== RECORDS SUPPLIED

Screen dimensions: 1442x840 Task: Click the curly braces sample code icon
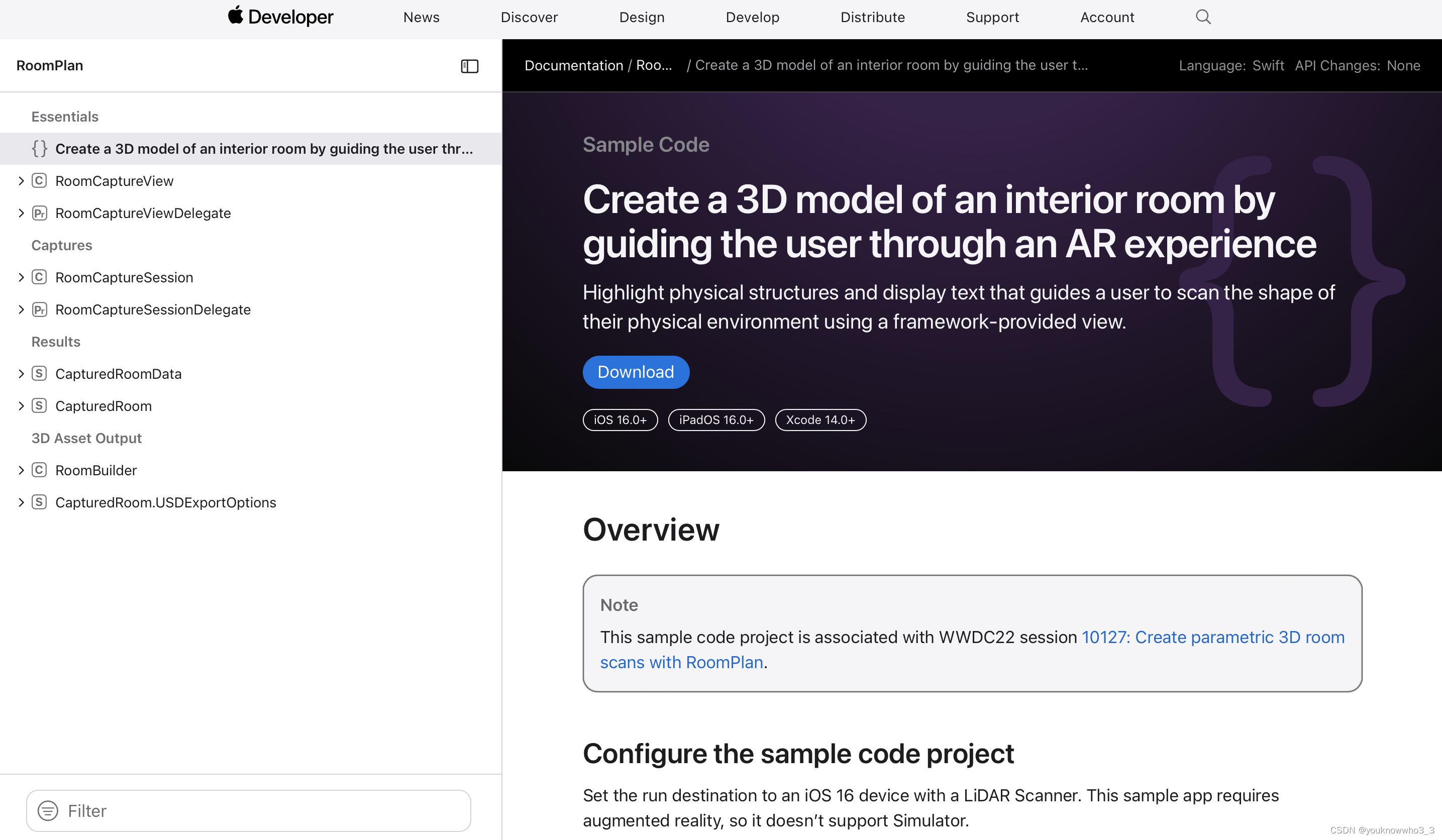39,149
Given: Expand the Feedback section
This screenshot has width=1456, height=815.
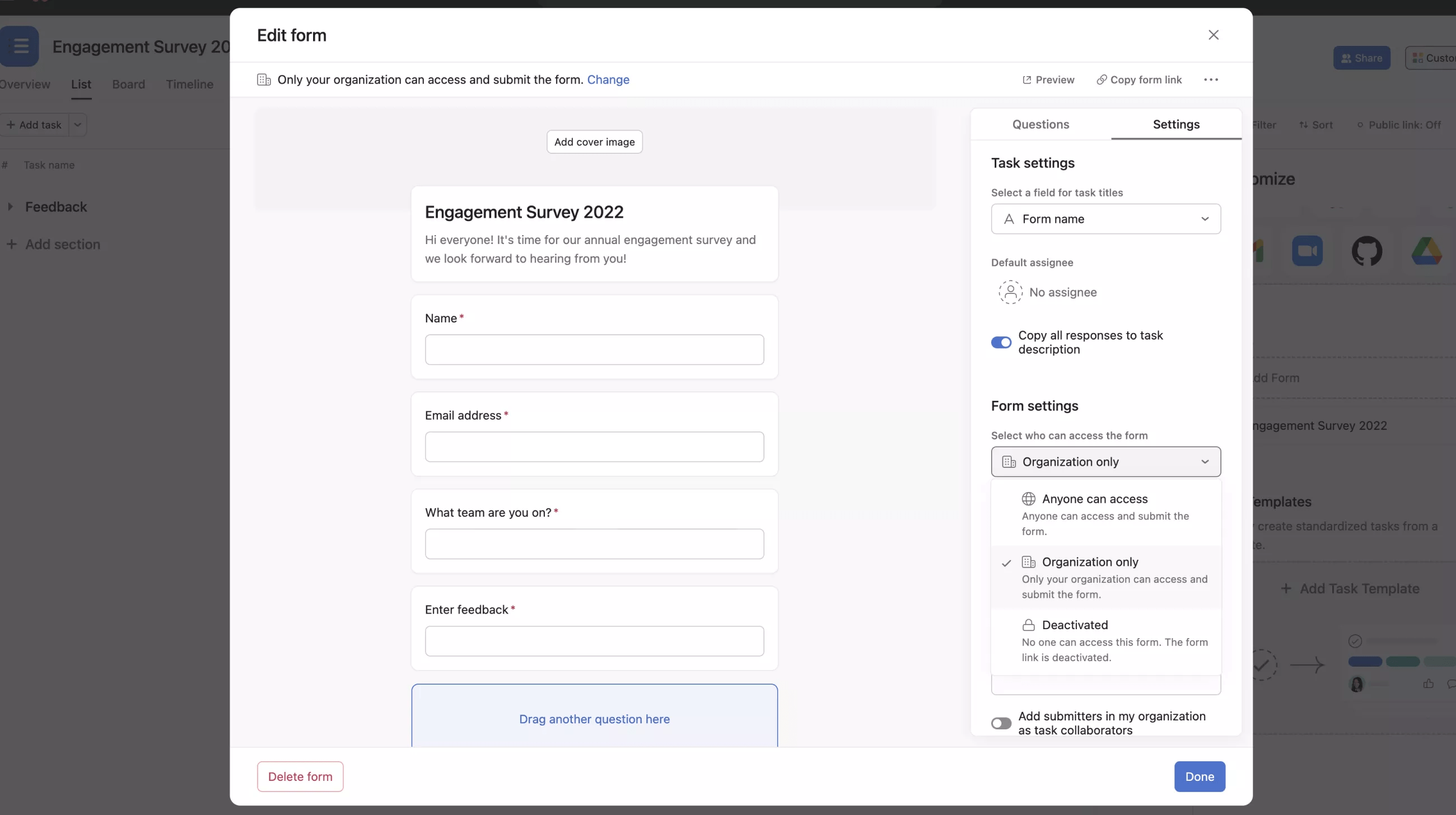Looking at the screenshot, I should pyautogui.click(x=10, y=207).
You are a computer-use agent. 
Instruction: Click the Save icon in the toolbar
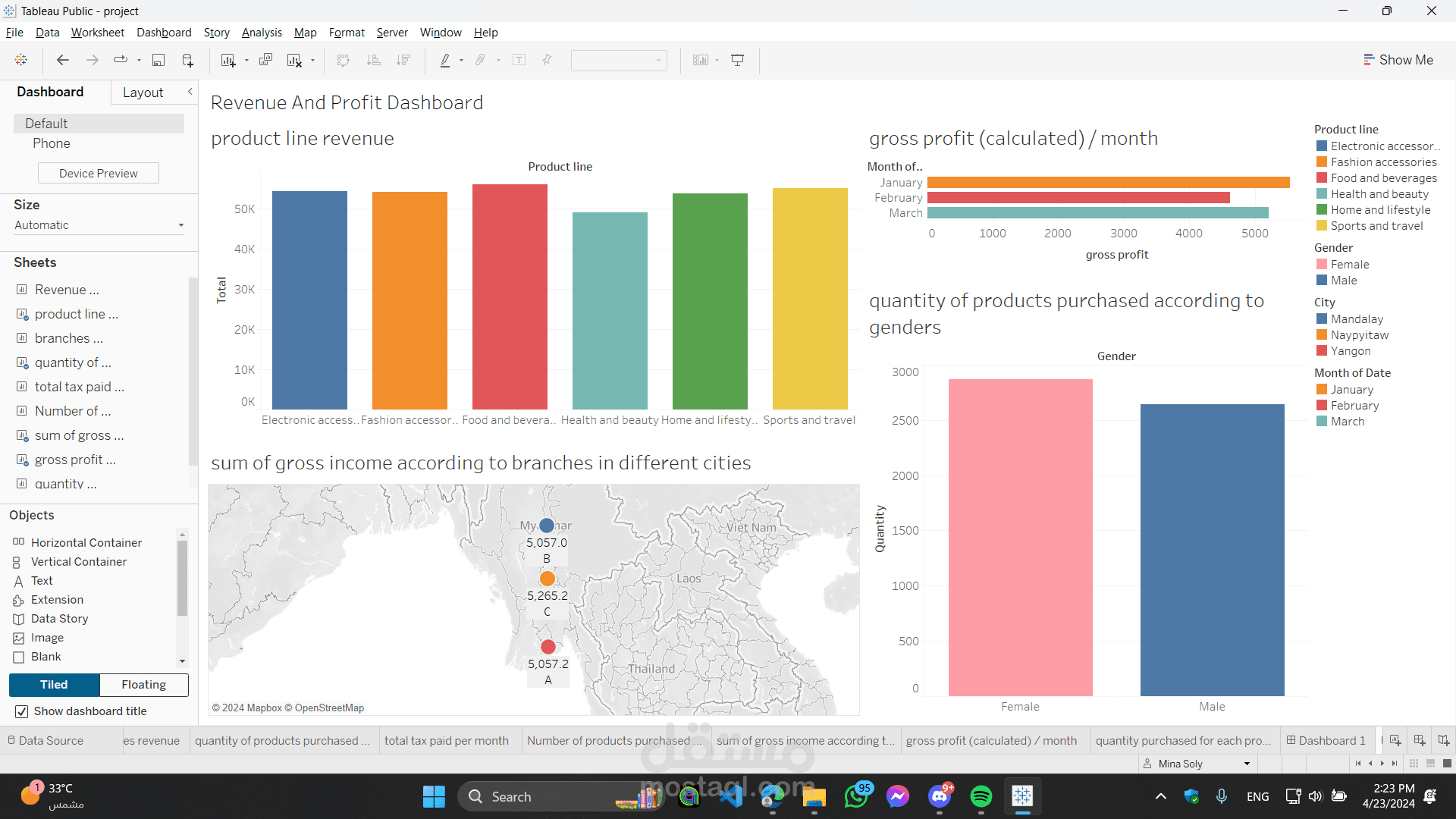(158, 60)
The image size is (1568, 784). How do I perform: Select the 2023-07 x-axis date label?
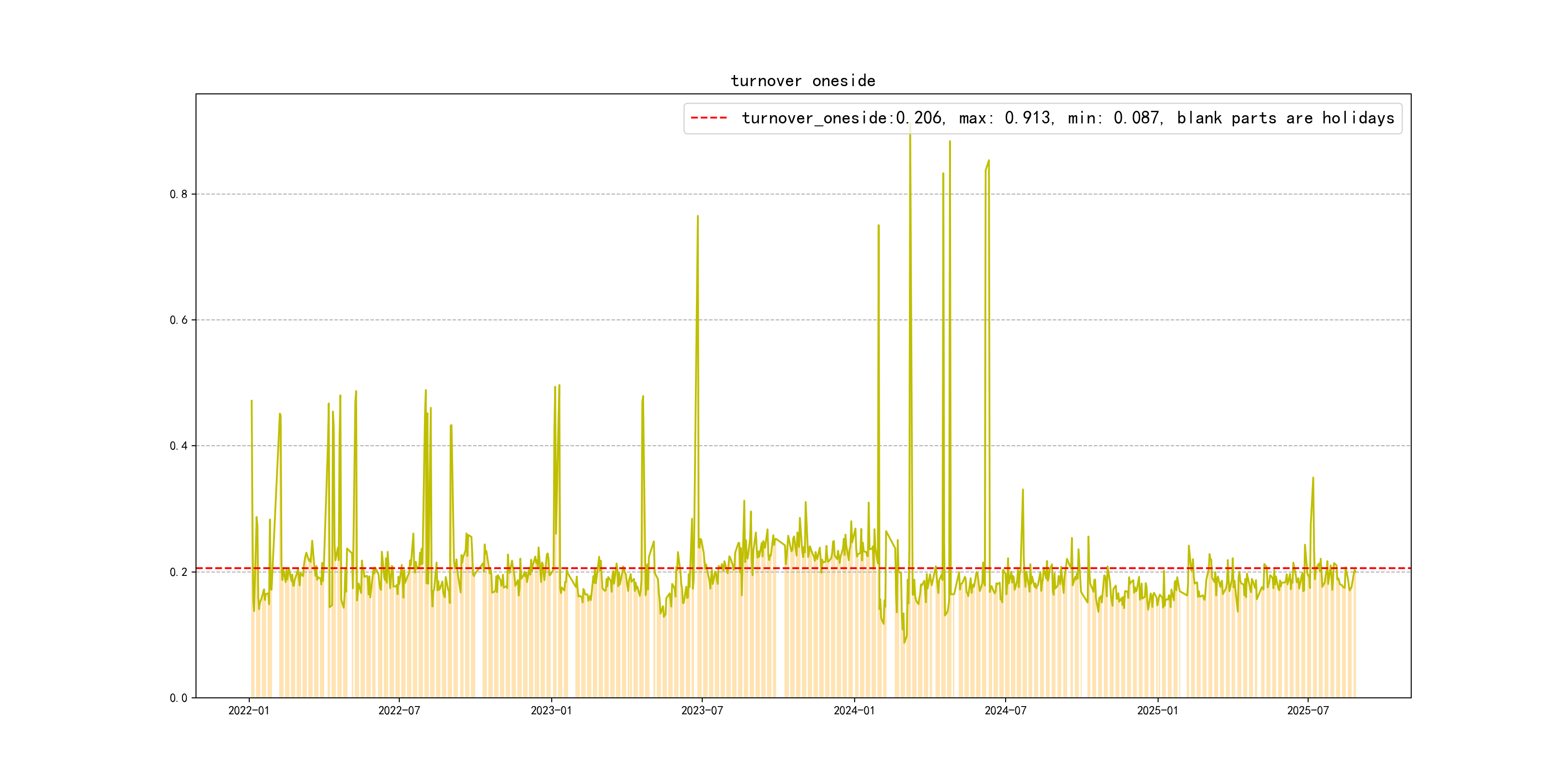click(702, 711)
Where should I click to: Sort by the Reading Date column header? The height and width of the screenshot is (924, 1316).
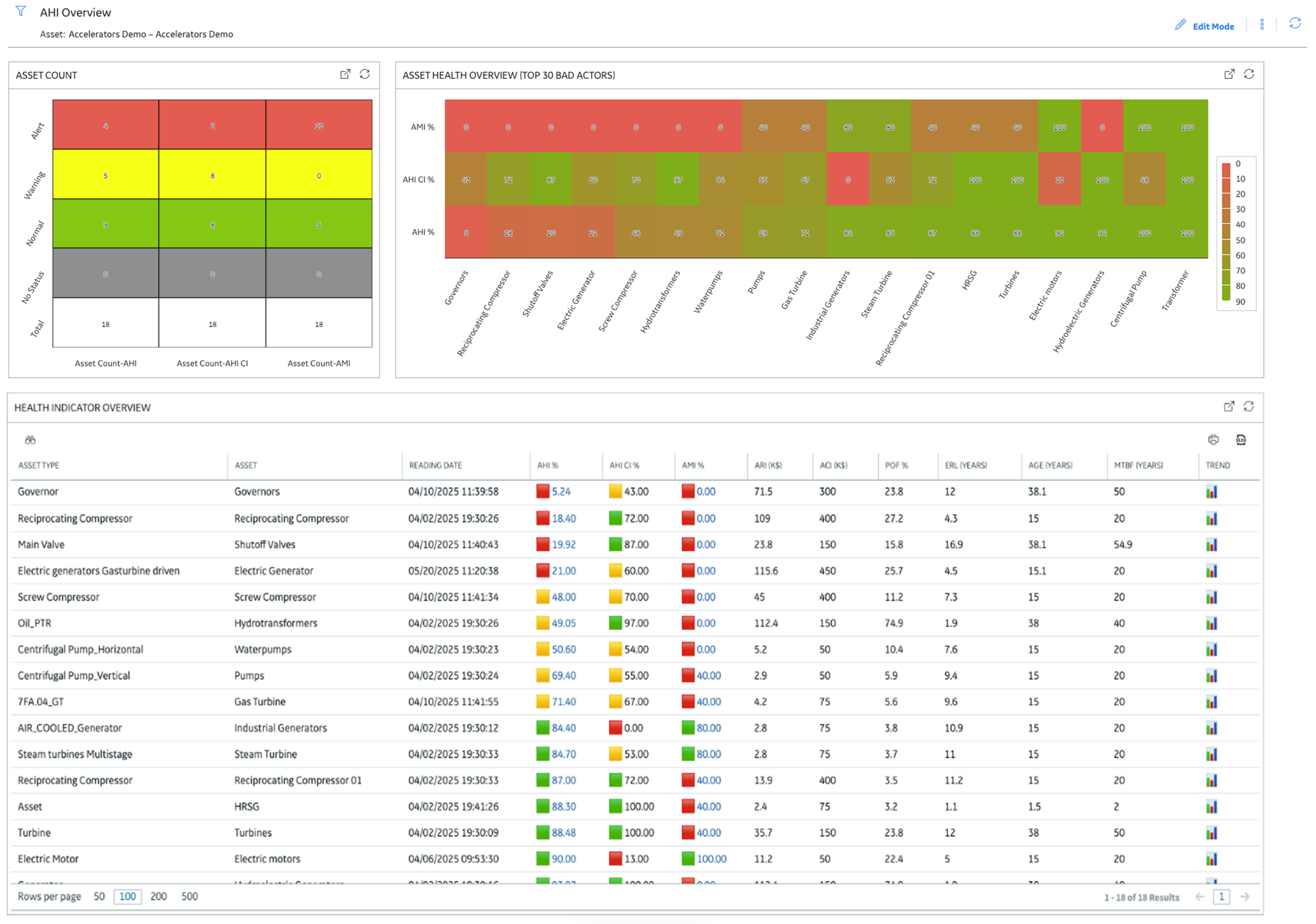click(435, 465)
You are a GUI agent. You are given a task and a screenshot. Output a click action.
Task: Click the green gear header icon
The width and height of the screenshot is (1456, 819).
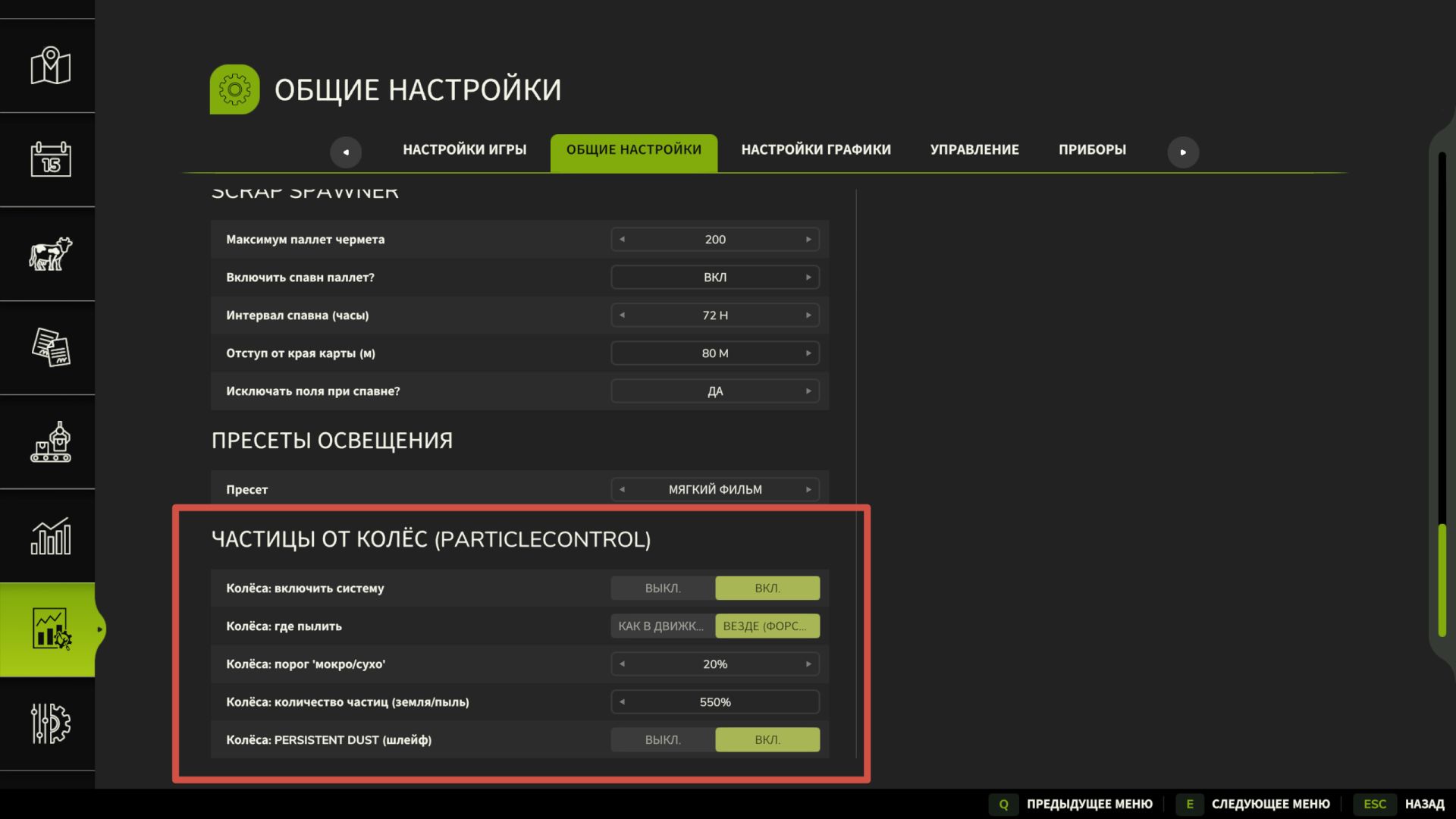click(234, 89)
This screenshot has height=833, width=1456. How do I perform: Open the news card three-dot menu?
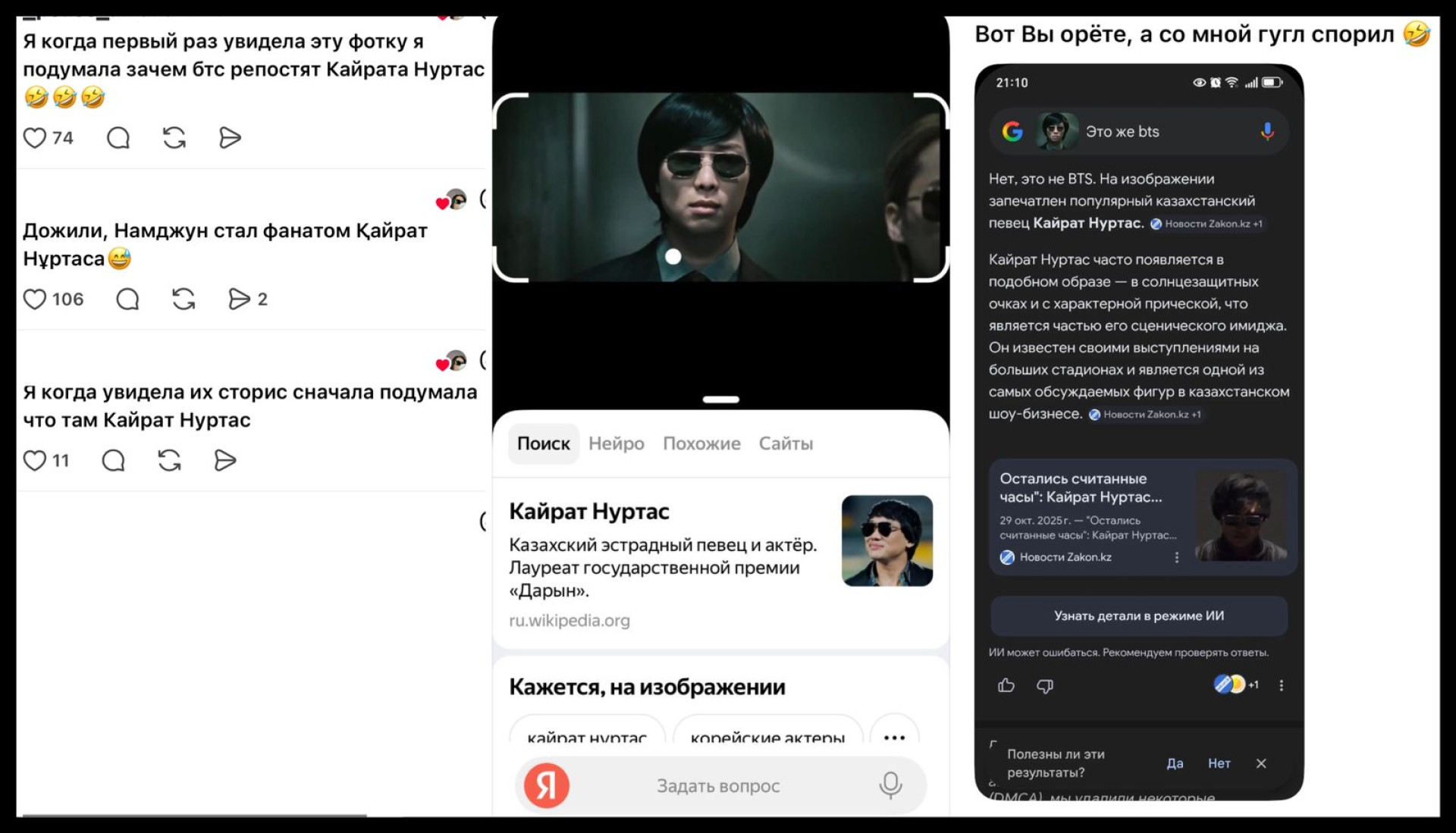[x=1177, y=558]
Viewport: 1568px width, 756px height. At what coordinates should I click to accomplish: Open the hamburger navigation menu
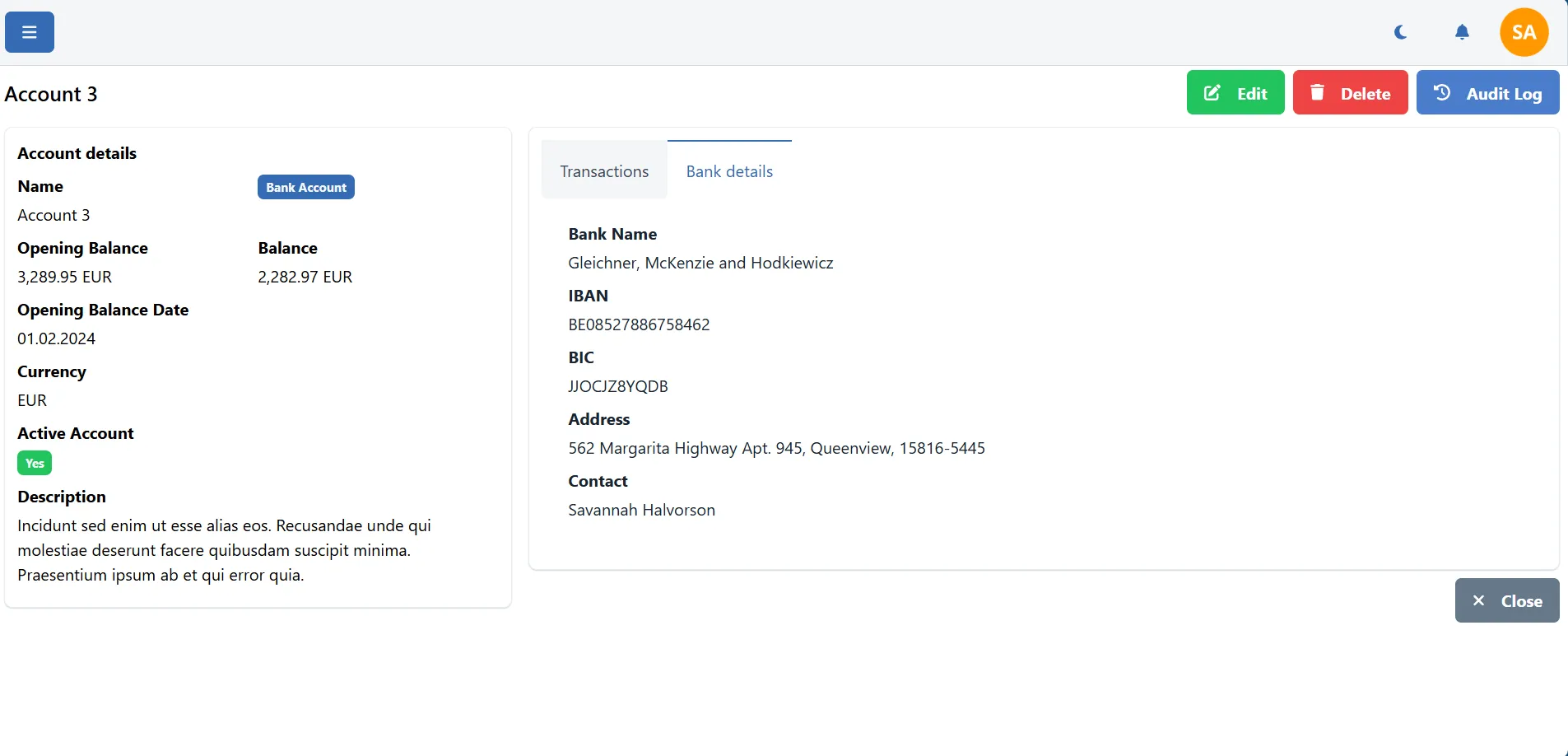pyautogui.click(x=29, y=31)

====

» **YOUR GOAL**
Pictures stay out; the entries above are to be output exactly as given.

» **TASK ANSWER**
Screen dimensions: 1442x840 Task: Click the curly braces sample code icon
39,149
Given: Expand the Feedback section
This screenshot has width=1456, height=815.
Looking at the screenshot, I should pyautogui.click(x=10, y=207).
You are a computer-use agent. 
Instruction: Click the Save icon in the toolbar
(158, 60)
The image size is (1568, 784). How do I perform: Select the 2023-07 x-axis date label?
click(702, 711)
Where should I click to: Sort by the Reading Date column header? The height and width of the screenshot is (924, 1316).
click(435, 465)
You are a GUI agent. You are given a task and a screenshot. Output a click action.
Task: Click the green gear header icon
The width and height of the screenshot is (1456, 819).
click(234, 89)
This screenshot has height=833, width=1456. How do I perform: Open the news card three-dot menu?
[x=1177, y=558]
Viewport: 1568px width, 756px height. At what coordinates should I click to accomplish: Open the hamburger navigation menu
pyautogui.click(x=29, y=31)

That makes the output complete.